Фонарь на бизань-мачте - Лажесс Марсель. Страница 2
III
Я вступил во владение домом.
«Просторный двухэтажный дом, какие строили в прежние времена, когда в это вкладывали ту особенную любовь, что позволила вашим родным добиться и процветания всего поместья, — писал мне нотариус мэтр Лепере. — Эта концессия была получена в 1735 году. Вначале длина участка была тысяча четыреста шагов и ширина — восемьсот, а расположен он в окрестностях бывшего Порта Бурбон, ныне — Маэбура, в округе Большая Гавань. С 1735 года прямые наследники Франсуа Керюбека приобрели еще несколько соседних участков, и сейчас ваше имение числится среди лучших на острове. Там есть плантации сахарного тростника, кофейных, гвоздичных деревьев — отсюда и название поместья — и ананасов, растущих повсюду сами собой и не требующих ухода. Климат здесь очень приятен. Ваши черные работники, а их около ста, известны своей преданностью. Как я сказал в начале письма, это против беглого негра, одного из последних, по-видимому, приверженцев Ратситатаны, власти возбудили дело, обвинив его в убийстве с помощью огнестрельного оружия. Оплакиваемый мною клиент…»

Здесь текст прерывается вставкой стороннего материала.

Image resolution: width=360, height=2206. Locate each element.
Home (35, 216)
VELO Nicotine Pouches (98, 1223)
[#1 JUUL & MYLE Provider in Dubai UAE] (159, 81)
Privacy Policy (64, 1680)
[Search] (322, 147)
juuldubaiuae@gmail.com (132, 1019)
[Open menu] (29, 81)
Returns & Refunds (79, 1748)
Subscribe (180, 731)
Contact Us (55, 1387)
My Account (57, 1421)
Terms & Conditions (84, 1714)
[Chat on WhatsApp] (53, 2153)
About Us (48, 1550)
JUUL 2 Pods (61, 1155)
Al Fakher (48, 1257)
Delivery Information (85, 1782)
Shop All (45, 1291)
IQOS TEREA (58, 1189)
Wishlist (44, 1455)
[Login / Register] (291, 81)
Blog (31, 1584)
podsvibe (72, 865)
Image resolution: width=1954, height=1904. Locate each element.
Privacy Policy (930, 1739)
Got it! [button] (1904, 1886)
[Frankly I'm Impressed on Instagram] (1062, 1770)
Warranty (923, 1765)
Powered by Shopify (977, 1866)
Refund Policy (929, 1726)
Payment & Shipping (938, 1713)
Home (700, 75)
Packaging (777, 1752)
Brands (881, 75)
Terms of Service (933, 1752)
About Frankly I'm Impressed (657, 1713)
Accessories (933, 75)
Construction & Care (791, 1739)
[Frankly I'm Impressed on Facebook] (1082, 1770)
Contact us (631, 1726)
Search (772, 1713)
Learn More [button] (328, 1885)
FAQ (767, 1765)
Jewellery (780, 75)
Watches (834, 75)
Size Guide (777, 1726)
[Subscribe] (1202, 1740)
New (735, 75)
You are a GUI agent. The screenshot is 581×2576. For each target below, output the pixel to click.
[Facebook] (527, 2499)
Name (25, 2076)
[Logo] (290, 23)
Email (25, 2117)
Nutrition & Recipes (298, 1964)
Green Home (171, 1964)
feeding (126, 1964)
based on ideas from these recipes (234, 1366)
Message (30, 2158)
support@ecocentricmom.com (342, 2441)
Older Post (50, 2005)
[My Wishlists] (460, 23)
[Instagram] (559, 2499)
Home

Пытаясь вернуться назад, восстановить последовательность событий, я спотыкаюсь на каждом эпизоде, силюсь вытащить на свет божий даже и то, что, может быть, не имеет никакого значения, и совершенно запутываюсь. У меня сильный соблазн бросить все эти розыски, восстать против собственного терпения, против всего, что безжалостно возвращает меня к этой рабской зависимости.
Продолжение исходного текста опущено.